Sunday, February 25, 2007

The skeptics of democracy

Mr. David Geffen, Hollywood mogul and, currently, an Obama supporter, is concerned that Sen. Clinton might win the primaries. Mr. Geffen concludes:
I think that America was better served when the candidates were chosen in smoke-filled rooms.
Such scepticism of popular choice has a long history in American politics. Alexander Hamilton was the first leader of this group. His biographer, Ron Chernow, quotes Mr. Hamilton (p.233):
"Give all the power to the many and they will oppress the few. Give all the power to oppress the few, they will oppress the many." The system needed an impartial arbiter to transcend class warfare and regional interests, and here Hamilton [used] the word monarch: "This check is a monarch.... There ought to be a principle in government capable of resisting the popular current."
Conservatives, as represented by Hamilton's foe, Thomas Jefferson support democracy but not because it is perfect: they also share a scepticism of "popular currents." However, Jeffersonians have a much greater scepticism of any "monarch" or other authority which claims to "transcend" class or region. The Jeffersonian idea was wittily and famously expressed by Winston Churchill in 1947:
Many forms of Government have been tried, and will be tried in this world of sin and woe. No one pretends that democracy is perfect or all-wise. Indeed, it has been said that democracy is the worst form of Government except all those other forms that have been tried from time to time.
In the US, Democrats would like the president to take the role of transcendent "monarch" or, maybe more precisely, the role of ideal parent. The idea of the voters being children of the president, was explicitly addressed during a debate of presidential candidates in 1992, as recounted by Dr. Edwin Feulner:
During one of the 1992 presidential debates ... a young man with a ponytail stood up to ask a question of the candidates. He said, "We are your children, we have our needs. What will you do to take care of us-to take care of our needs?" All three candidates predictably fell all over themselves explaining what they would do for this young man.
Dr. Feulner continues by quoting a typical Jeffersonian reaction to this concept:
My friend and Heritage Foundation colleague Bill Bennett commented about this episode: "Wouldn't it have been refreshing," he said, "wouldn't it have been great if any one of them had said, 'Just a minute. Get a life. I'm not your father. This is America. This is a do-it-yourself society. I'm only running for the head of the government... satisfy your own needs. See a minister, see a priest, see your wife. Take care of yourself, man; get a hold of yourself."'

I believe that BDS (Bush Derangement Syndrome) can be explained by the fact that Pres. Bush, by going to war in Iraq, violates the Democratic concept of ideal parent. His presence in White House is as much an abomination to Democrats as, say, Andre Serrano's "Piss Christ" is to Christians.

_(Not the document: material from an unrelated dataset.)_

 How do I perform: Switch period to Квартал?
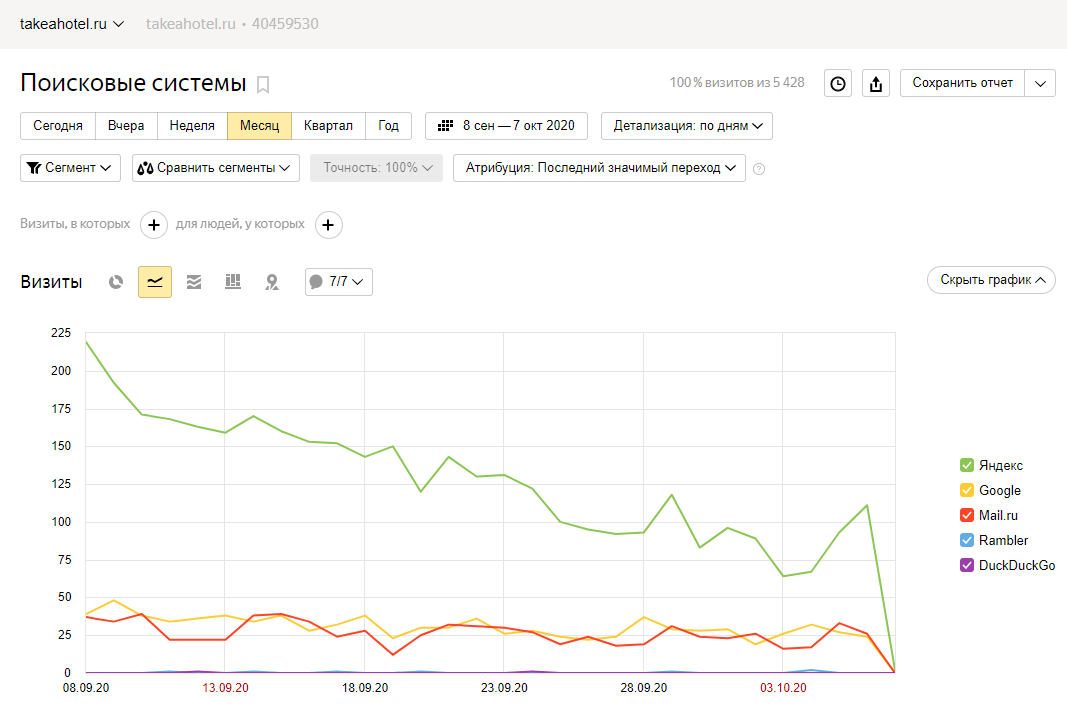328,126
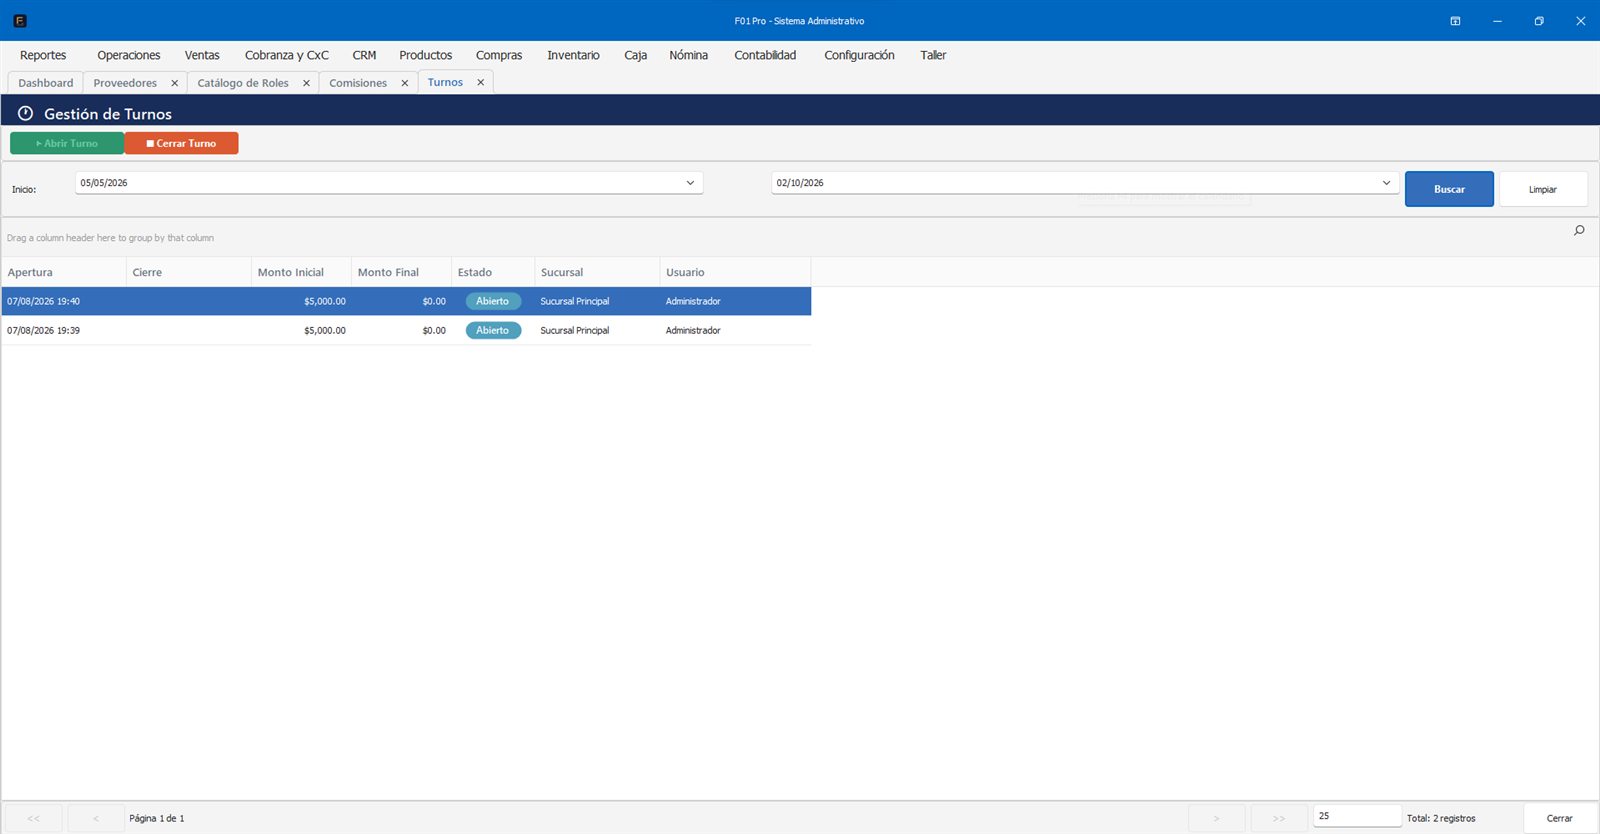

In foreign policy, Democrats place the United Nations in the role of Ideal Parent, expecting it to be above class or region and provide the sound judgment that the world needs. Republicans, by contrast, see nothing ideal or parental about the UN: they see it, rather, as a group of thugs, thieves, and tyrants that may occasionally be useful but should never be respected.

MORE DETAIL: The "young man with a ponytail," mentioned by Dr. Feulner, spoke at the October 15th of 1992 presidential debate between Perot, Clinton and Bush 41 in Richmond, Virginia. His question was:
The focus of my work is domestic mediation, is meeting the needs of the children that I work with by way of their parents and not the wants of their parents, and I ask the three of you, how can we as symbolically the children of the future president expect the two of you, the three of you to meet our needs?